Selasa, 28-02-2012
Aku (gita) dan teman temanku yaitu Nor Haslinda, Devi Rusanawati, Widiya Kaniasari, Winda Ayuantika, Dhea Octarika, Messynar Manulang dan Selly Fatimah. kita semua sedang kerja kelompok latihan senam untuk tes minggu depan. setelah cukup lama kami latihan, temanku yang lain pulang duluan karena hari sudah mulai gelap kecuali aku, Nor Haslinda (alin) dan Devi. tinggal kita bertiga yang ada di sekolah juga ada beberapa anak futsal yang baru selesai latihan kira kira pukul 18.00 WIB. Saat itu kami sedang membuka Facebook sambil bergurau, kami bergurau terlalu kencang sampai sampai orang-orang yang berada disekitar sekolah mendengar suara gurauan kami.
Tiba tiba, ada seorang pegawai sekolahku yang sedang membangun disamping kelas yang kami tempati menegur kami supaya tidak terlalu berisik (mungkin agar tidak mengganggu penghuninya) tetapi kami tidak mendengarkan apa kata mereka, kami tetap saja bergurau dengan suara yang cukup kencang.

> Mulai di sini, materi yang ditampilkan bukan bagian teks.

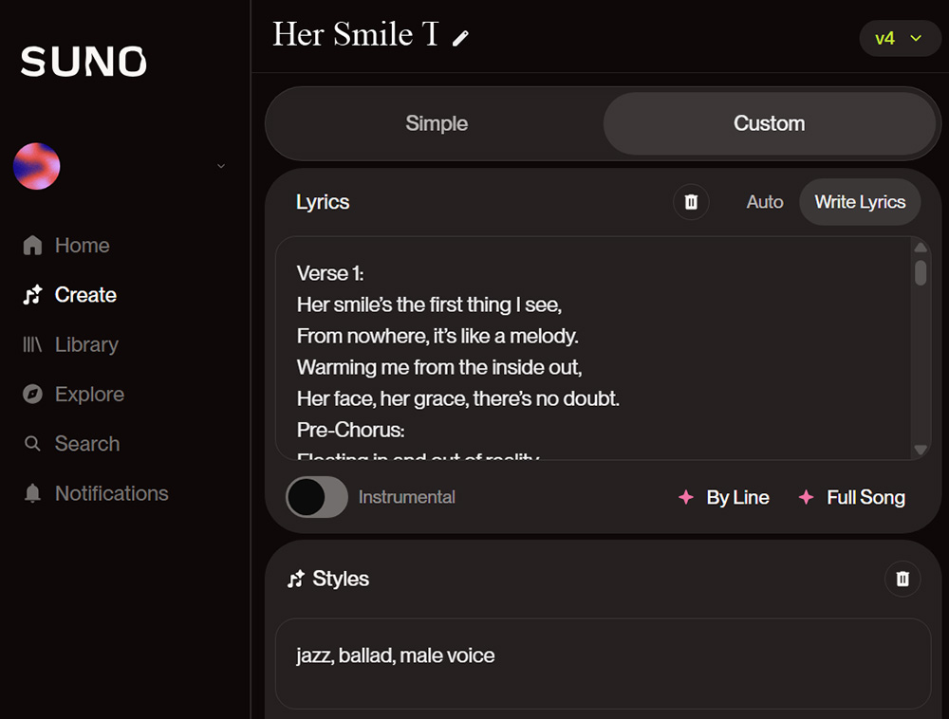Click the pencil icon to edit song title
This screenshot has height=719, width=949.
460,38
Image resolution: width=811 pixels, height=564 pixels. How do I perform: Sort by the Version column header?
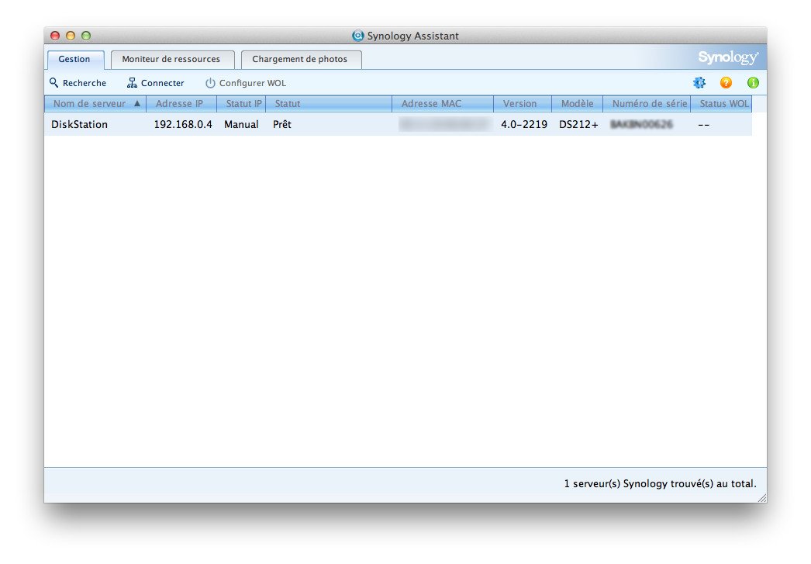click(519, 104)
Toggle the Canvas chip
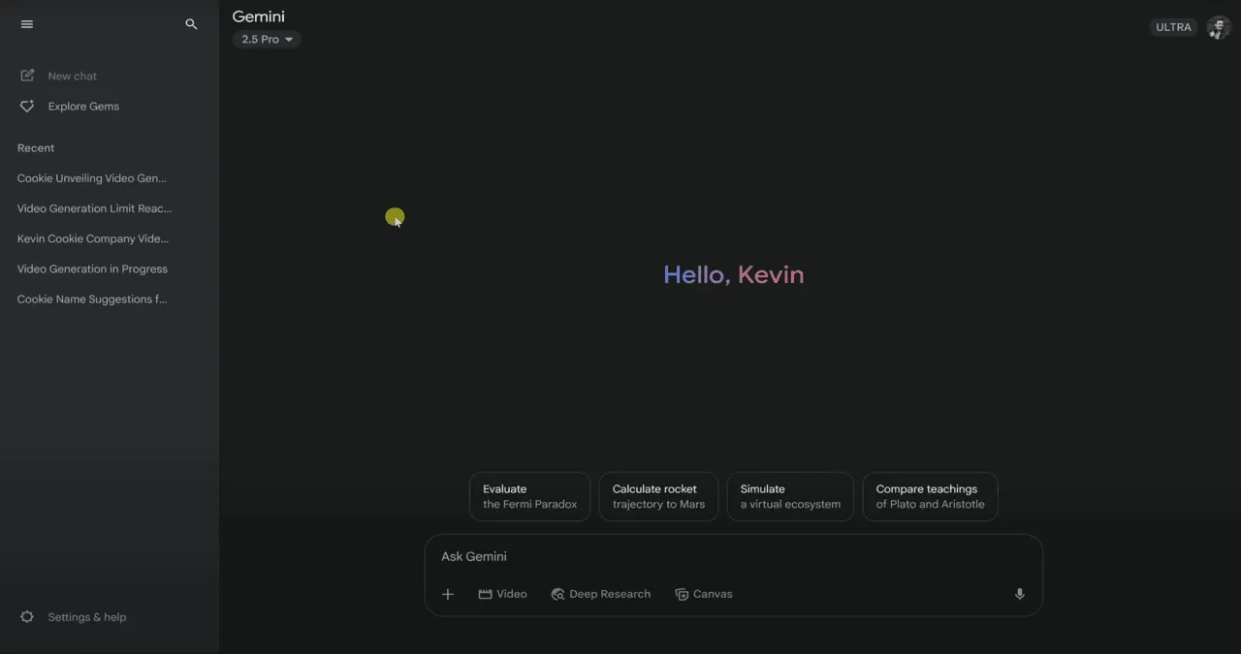This screenshot has height=654, width=1241. pos(703,594)
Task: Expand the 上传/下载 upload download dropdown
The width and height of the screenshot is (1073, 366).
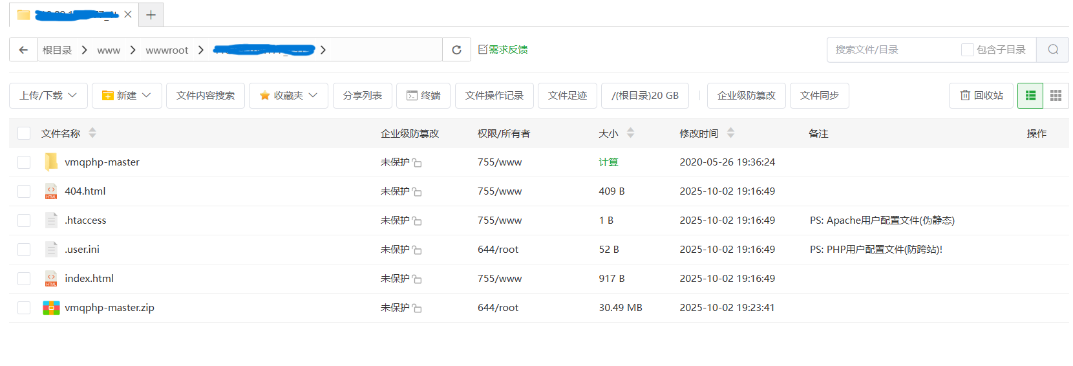Action: pyautogui.click(x=48, y=96)
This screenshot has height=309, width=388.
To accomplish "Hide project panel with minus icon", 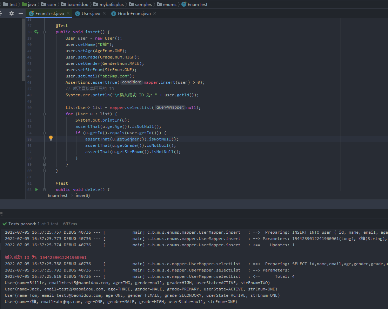I will click(21, 13).
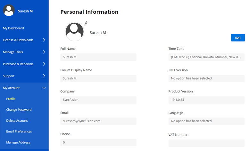The image size is (250, 151).
Task: Click the .NET Version field
Action: click(206, 78)
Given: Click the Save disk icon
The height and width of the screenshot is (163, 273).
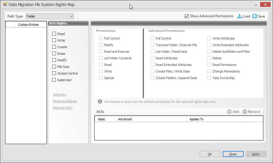Looking at the screenshot, I should click(x=255, y=16).
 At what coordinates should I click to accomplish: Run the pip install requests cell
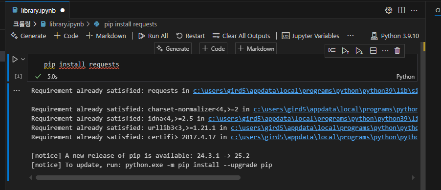pyautogui.click(x=15, y=59)
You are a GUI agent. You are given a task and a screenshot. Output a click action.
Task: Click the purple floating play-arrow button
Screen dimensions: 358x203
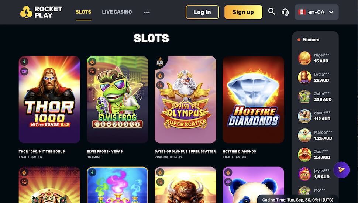pos(341,170)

Sampai akhirnya pintu kelas yang tadinya terbuka tiba-tiba menutup dengan sendirinya, aku dan alin kaget dengan kejadian itu, sementara devi asik sendiri bermain facebook. Tadinya aku dan Alin menyangka bahwa pintu itu ditutup oleh anak-anak futsal tapi kita tidak menghiraukannya.
Setelah adzan maghrib kami pun berencana untuk pulang, sebelum pulang alin mencoba untuk membuka pintu kelas itu sendiri karna takut kalau pintu itu telah dikunci oleh pak satpam.Namun, ketika alin keluar ternyata sudah tidak ada siapa-siapa di sekolah itu yang ada hanya kami bertiga dan para pegawai yang sedang membangun. Saat hendak masuk lagi ke dalam kelas, alin melihat seorang bapa-bapa dari sebrang kelas seperti sedang memfoto kami, tapi kami ragu karna bapa itu entah sedang memfoto, entah sedang video. kami bertiga pun ketakutan, aku dan alin lari keluar kelas meninggalkan devi sendiri di dalam kelas yang sedang membereskan barang-barangnya.
Dan saat itu juga kami pulang dengan perasaan takut yang menghantui diri masing-masing. Di dalam perjalanan pulang, kami berbincang tentang masalah tadi karna kami takut kalau-kalau ada sesuatu terjadi.